Report promised as soon as possible but Phase 2 not likely to start until perhaps 2020.

Chairman Sir Martin Moore-Bick brought Phase 1 of the Grenfell Inquiry to a close on 12 December 2018 after 88 days of intensive evidence involving 598 core participants. The proceedings are recorded in diligent word-by-word transcripts which provide an extremely personal and detailed record of the sad sequence of events which unfolded as the fire took hold of and consumed Grenfell Tower.

The purpose of Phase 1 was to establish the detail of what happened. Piecing together the evidence from so many sources has been a complex process. Now that phase is over. Sir Martin looks to provide a Phase 1 report as soon as possible (sometime in late Spring, perhaps?). And he hopes that it may be possible to make recommendations touching on public safety without waiting for the final Inquiry report which is likely to be some time away. That would be very welcome, to stifle speculation.

Preparation for Phase 2 has started. The intention is that hearings will take place as soon as possible. But given the weight of work in front of the Inquiry team, the chairman thought it unlikely that hearings could begin before the end of 2019 – an extended timescale that many may well find difficult and frustrating. Government is already taking various actions in advance of Inquiry findings being formalised. And conclusions are already being inferred on causes and contributing factors.

Closing statements on behalf of residents picked out what has been described as fundamental building failure which created such difficult firefighting and rescue conditions.
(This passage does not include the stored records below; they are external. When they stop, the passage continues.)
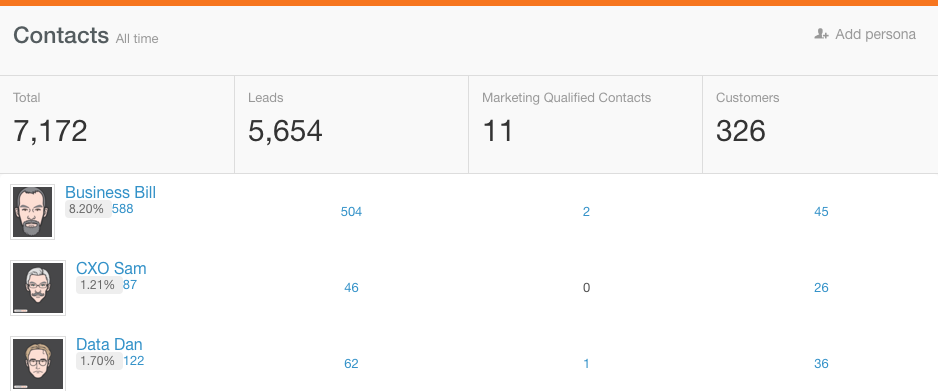View Business Bill's 45 customers

[821, 212]
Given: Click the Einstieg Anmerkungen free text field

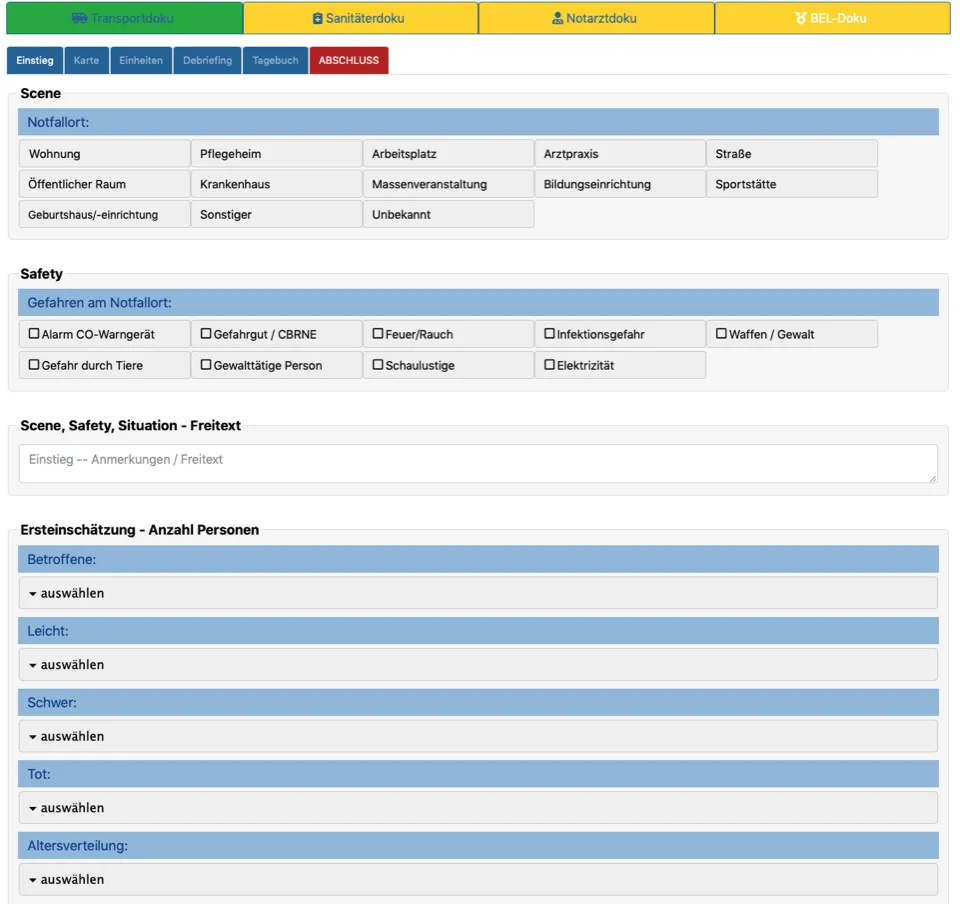Looking at the screenshot, I should pos(478,464).
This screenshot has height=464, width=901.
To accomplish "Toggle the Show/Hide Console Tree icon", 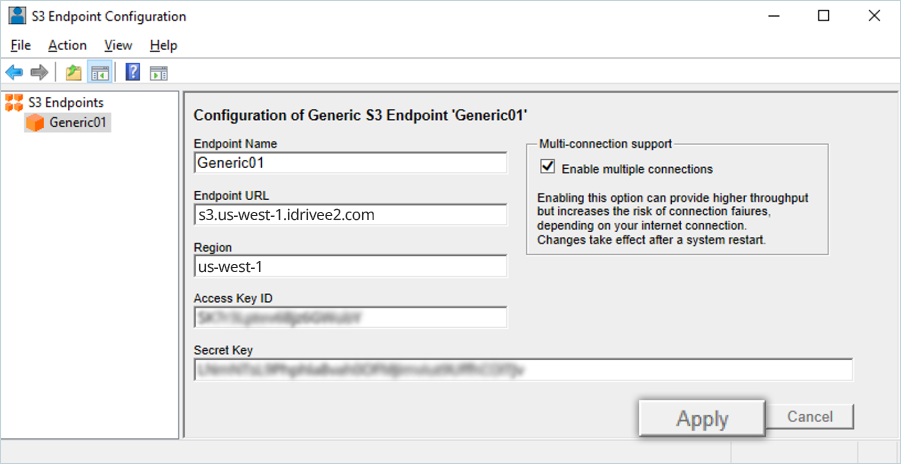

In particular, compartmentation provisions within the building intended to localise and contain fire were overwhelmed by what was an intense, fast-moving vigorous fire on the outside of the building that broke back in through windows at several levels, on all sides of the building. Counsel for the various resident groups picked up observations concerning breaching of compartmentation as a major factor in fire and smoke spread through the building.

Phase 2 involves examining the design and execution of the Grenfell building refurbishment together with the regulatory framework, the role of relevant authorities with respect to those regulations, and the response of central and local government. The chairman’s expressed intent in closing remarks to focus attention on the critical circumstances and decisions which led to such a devastating fire. No doubt the process will be just as thorough, and likely to be perhaps on a larger scale than phase 1.

Standard glazing and windows are not significantly resistant against fire, not in any way sufficient to either effectively contain fire within the building, or to prevent fire breaking back in at other places from the outside of the building as fire spreads across a facade. Fire-resistant glazing is necessary, in tested and appropriately approved fire-resistant framed systems to provide significant resistance against fire and smoke penetration. It is also especially important to fire stop the cavity around the frames to inhibit easy fire penetration into the surrounding fabric of the building.

Unless fire-resistant glazed systems are used, the windows will be a key weakness in external compartmentation. At least bands of fire-resistant glazed systems should be considered going up and around the building, for high risk residential and other major buildings as a key design strategy to increase levels of building resistance against fire penetration.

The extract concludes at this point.